Emit a verbatim copy of the lines below from the line with "The width and height of the screenshot is (1300, 1125)." through the line with "Viewport: 1366px width, 850px", excluding pictures and everything outside that range.
★ ★ ★
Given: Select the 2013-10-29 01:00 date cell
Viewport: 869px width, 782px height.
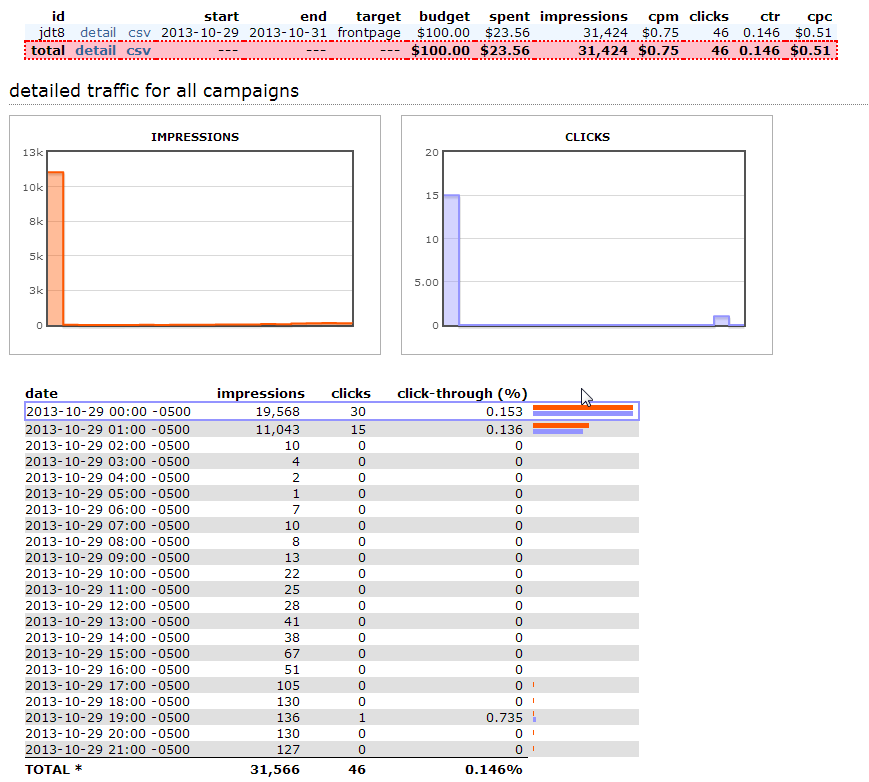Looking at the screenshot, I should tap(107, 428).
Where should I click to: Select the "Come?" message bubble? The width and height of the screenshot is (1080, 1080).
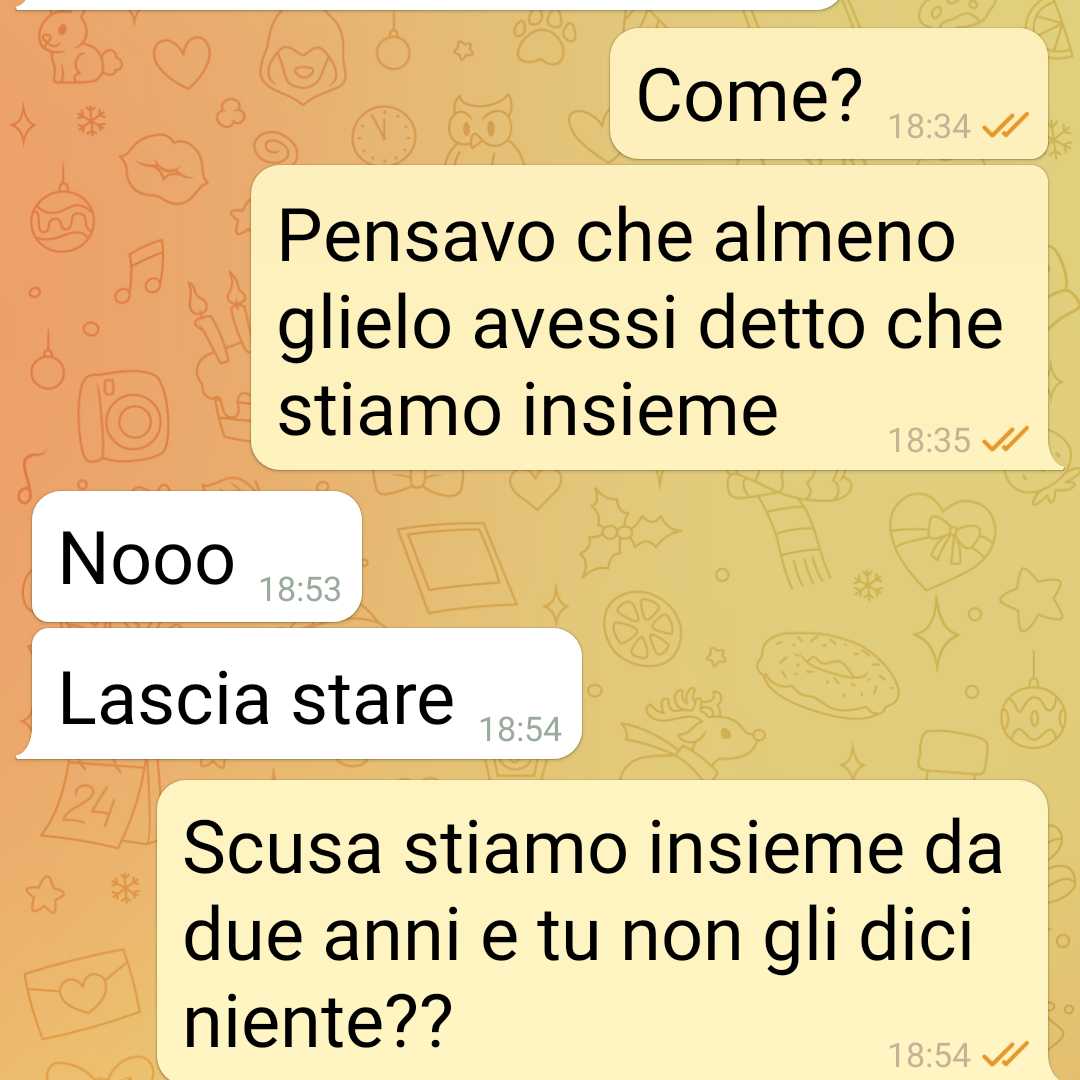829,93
★ ★ ★
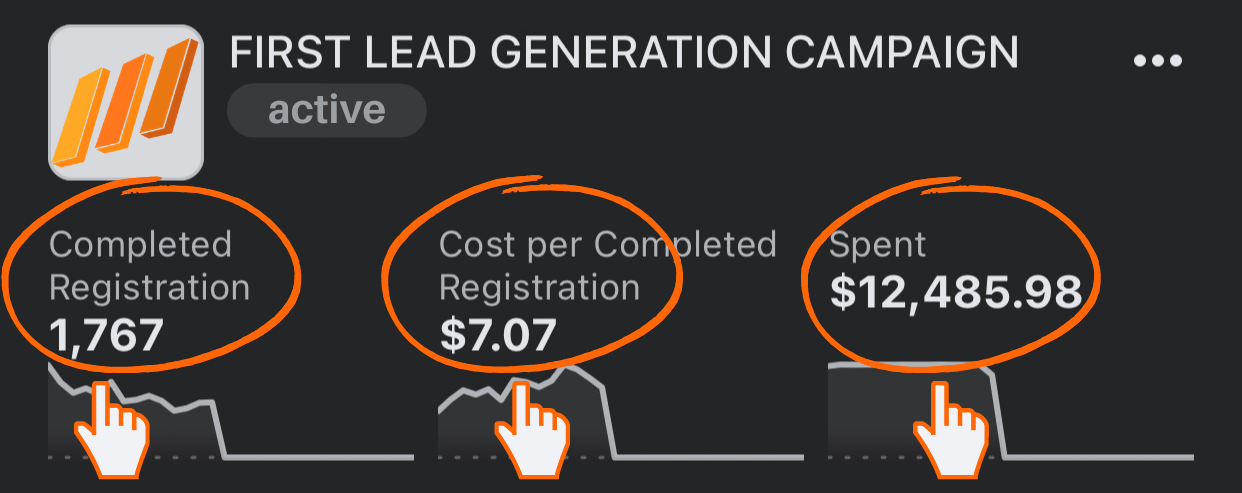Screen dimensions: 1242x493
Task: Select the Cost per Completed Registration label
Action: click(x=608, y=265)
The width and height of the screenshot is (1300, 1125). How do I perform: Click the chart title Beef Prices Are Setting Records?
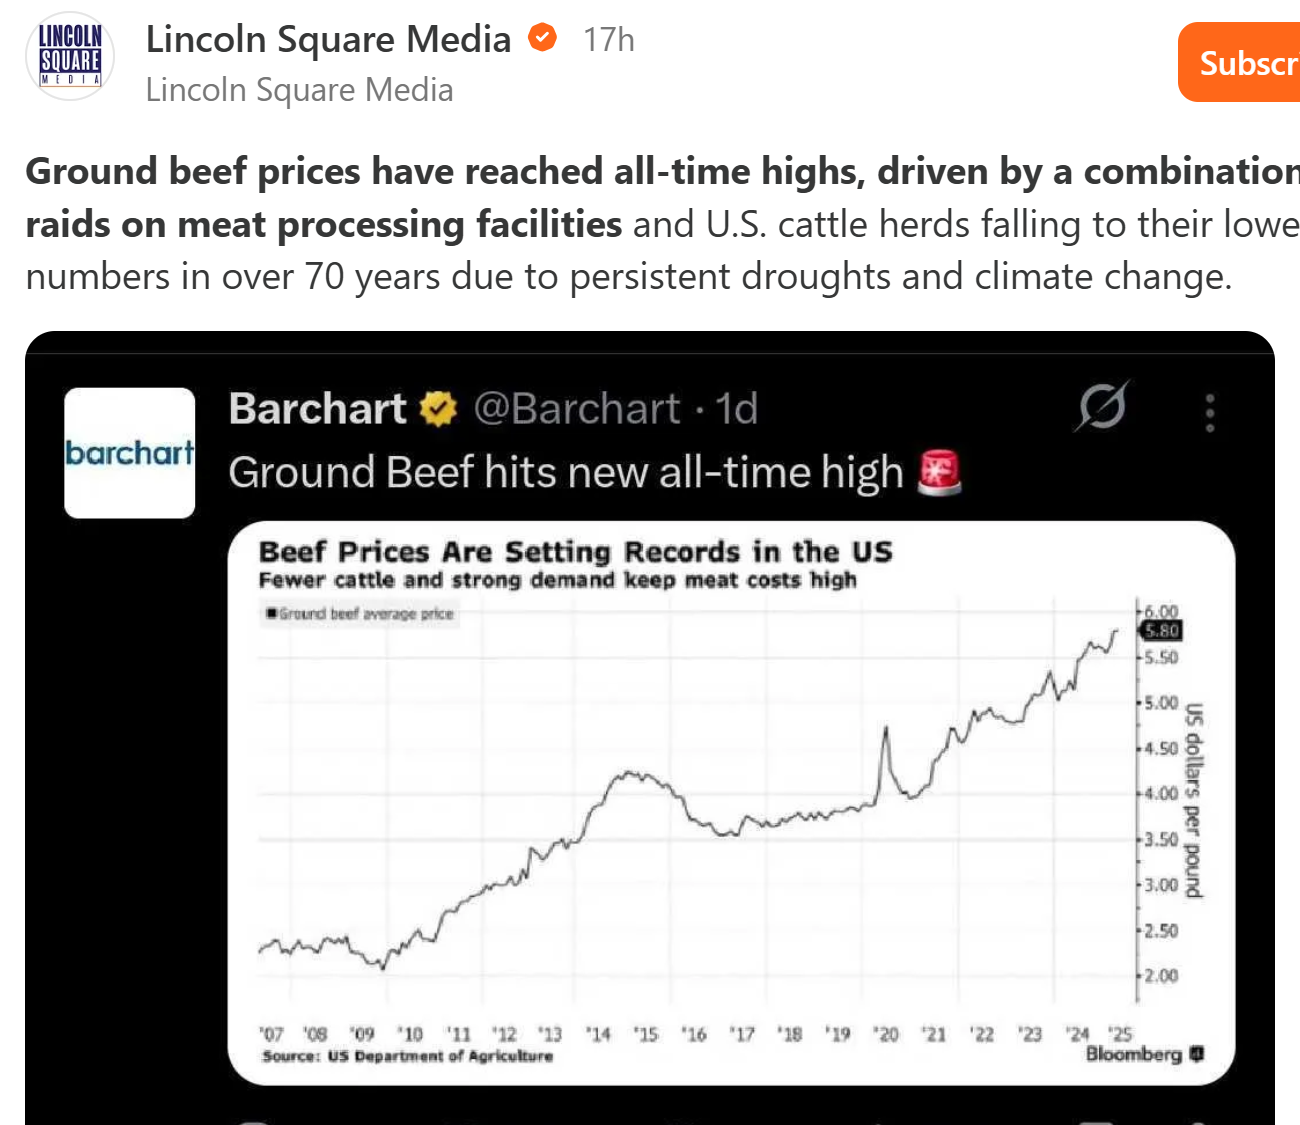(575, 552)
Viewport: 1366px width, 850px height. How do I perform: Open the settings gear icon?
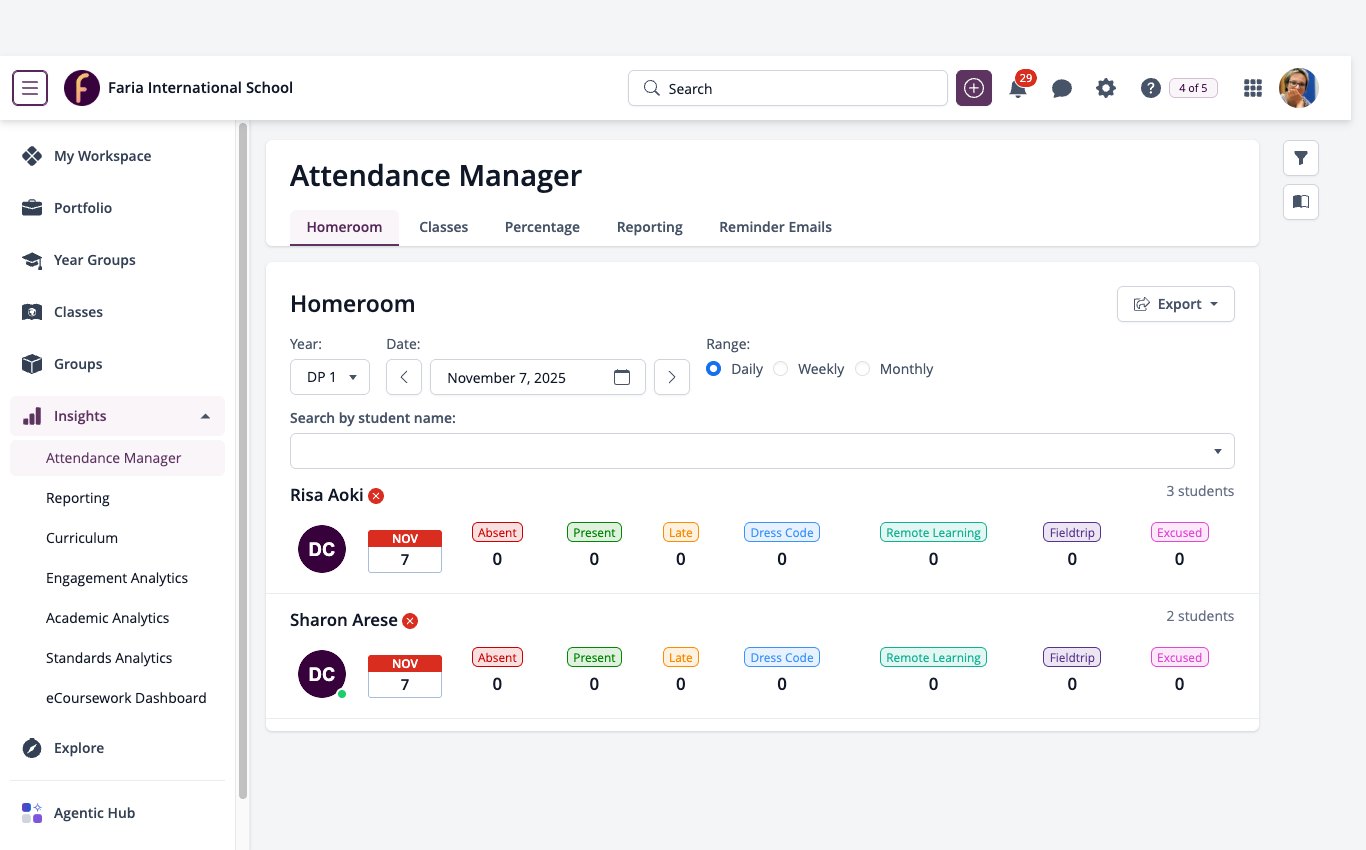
★ ★ ★
◆ Solution for this problem
The width and height of the screenshot is (1300, 1125). How do I perform: Click the chart title Beef Prices Are Setting Records?
(575, 552)
Viewport: 1366px width, 850px height. How do I perform: Open the settings gear icon?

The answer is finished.